Today the ends of the earth are coursing back in our direction. Arabs, Indians, Chinese, Turks, Bengalis, and Afghans are now flowing into our global gateway cities. The San Francisco Bay Area is now home to 80,000 Afghan immigrants. More than 15,000 Kurdish immigrants fill neighborhoods in Nashville, Tennessee. As many as two million Muslims now call Metro New York City home. Houston, Atlanta, Los Angeles, Toronto, Vancouver, Dallas, and Chicago have all been enriched by ethnic restaurants, worldviews, and traditions – enriched, that is, if you see the glass as half full.
As foreign missionaries who have spent years in India, Thailand, China, Egypt, and Tunisia, my wife and I can’t help but see this immigration as a blessing. Just look at the savings! After spending countless dollars and hours securing visas, boarding airplanes, learning languages just to be able to take the gospel to the ends of the earth, now the ends of the earth have come to us! What a blessing! God is saving us a fortune in time, effort, and dollars by bringing ambassadors from the world’s least-reached people groups into our cities, where we can love them, minister to them, and bring to them the wonderful news of God’s saving grace in Jesus Christ!
Half-empty viewers see it differently. They retreat to the suburbs, to gated communities, and Christian enclaves where they can shield themselves from the threat of non-Christian cultures with all their messy traditions and, well, lostness. To be honest, these half-emptiers aren’t crazy. Their distaste for non-Christian religions, worldviews, languages, and cultures is a logical, natural response. After all, a half-full glass is also, undeniably, half empty as well.

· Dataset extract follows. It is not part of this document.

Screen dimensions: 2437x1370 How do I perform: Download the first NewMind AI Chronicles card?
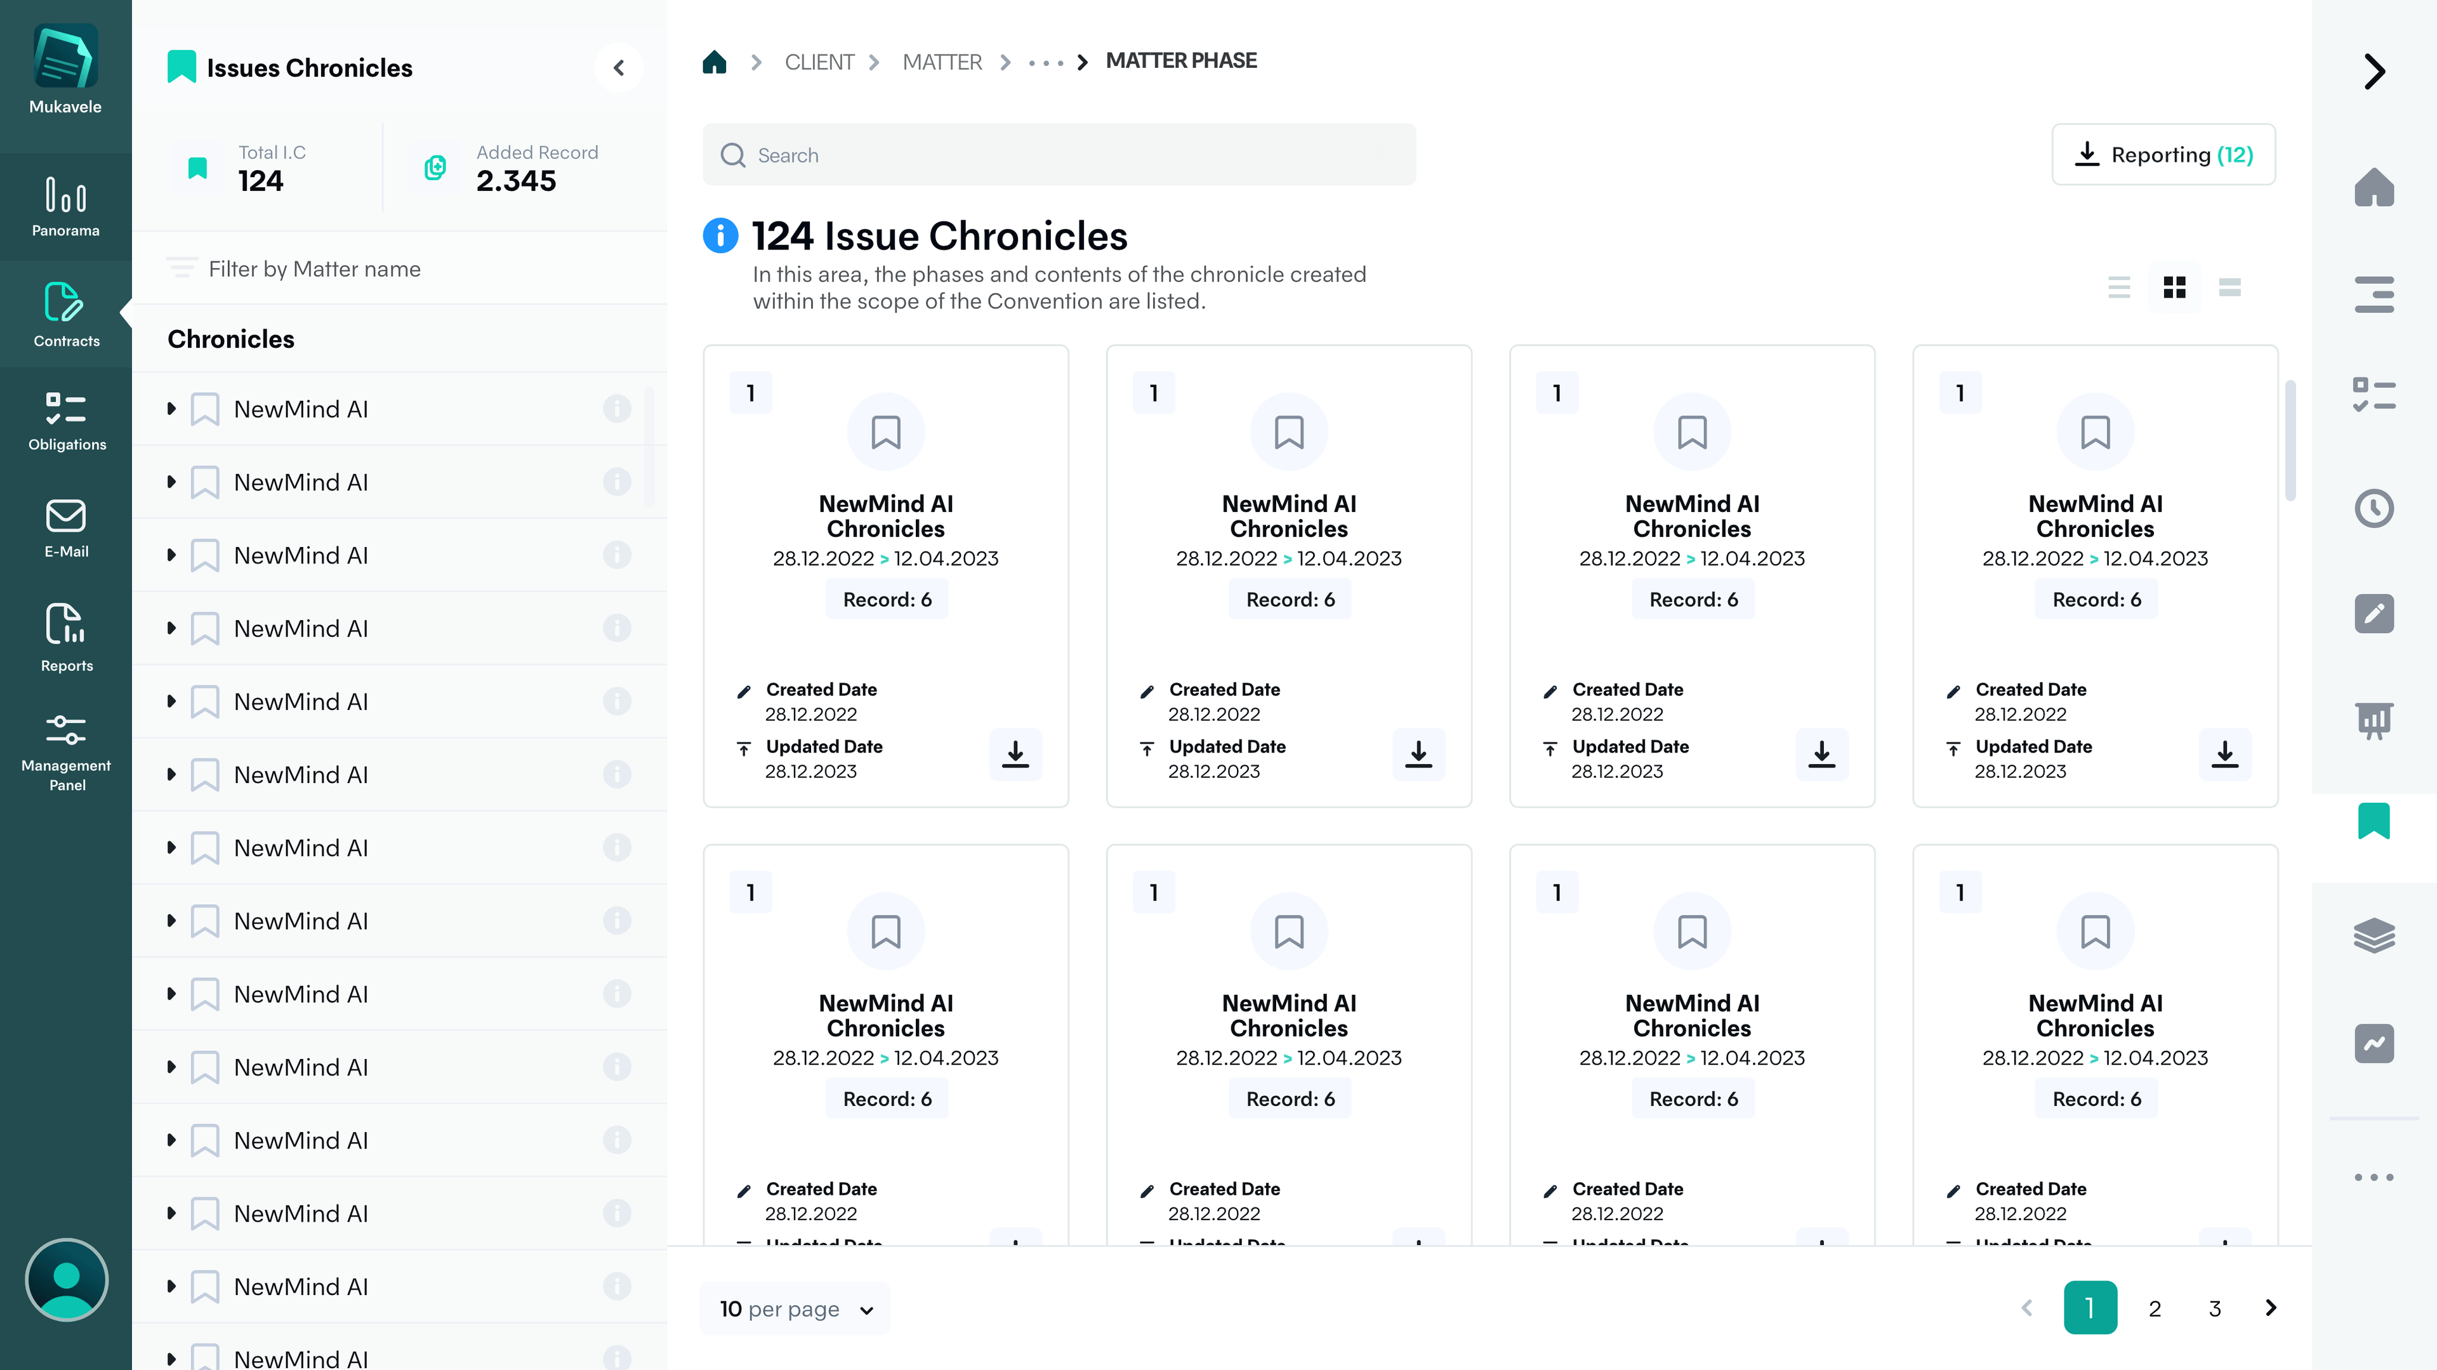tap(1015, 754)
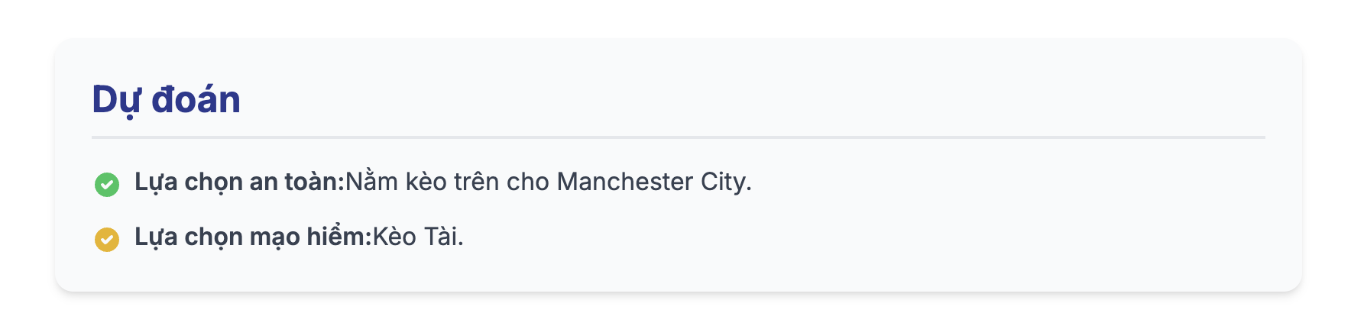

I suppose it comes down to faith. Faith after all is “being sure of what we hope for and certain of what we do not (yet) see” (Hebrews 11:1). Seeing the glass half full is seeing what is not yet, but what could be. What could be is a stream of lost, unreached individuals coming to our global gateway cities where they will be greeted by the gospel. Seeing the glass half full is seeing new disciples of Christ from Muslim, Hindu, Buddhist, and Jewish traditions enriching our Western communities of faith. Seeing the glass half full is seeing these new disciples of Christ taking the life-changing message of Jesus Christ back to their home communities on the other side of the globe, and igniting a global gospel awakening that Jesus called the Kingdom of God.
How about you? How do you see the changing world around you? Do you see it through the lens of how things used to be, how things have changed, or how things could be? Global Gates is anchored to the future hope, the faith in how things could be, if only we will seize the day that God has set before us. Global Gaters see the glass half full, and work to the day when that glass will be filled up with the gospel, filled to the brim, and overflowing.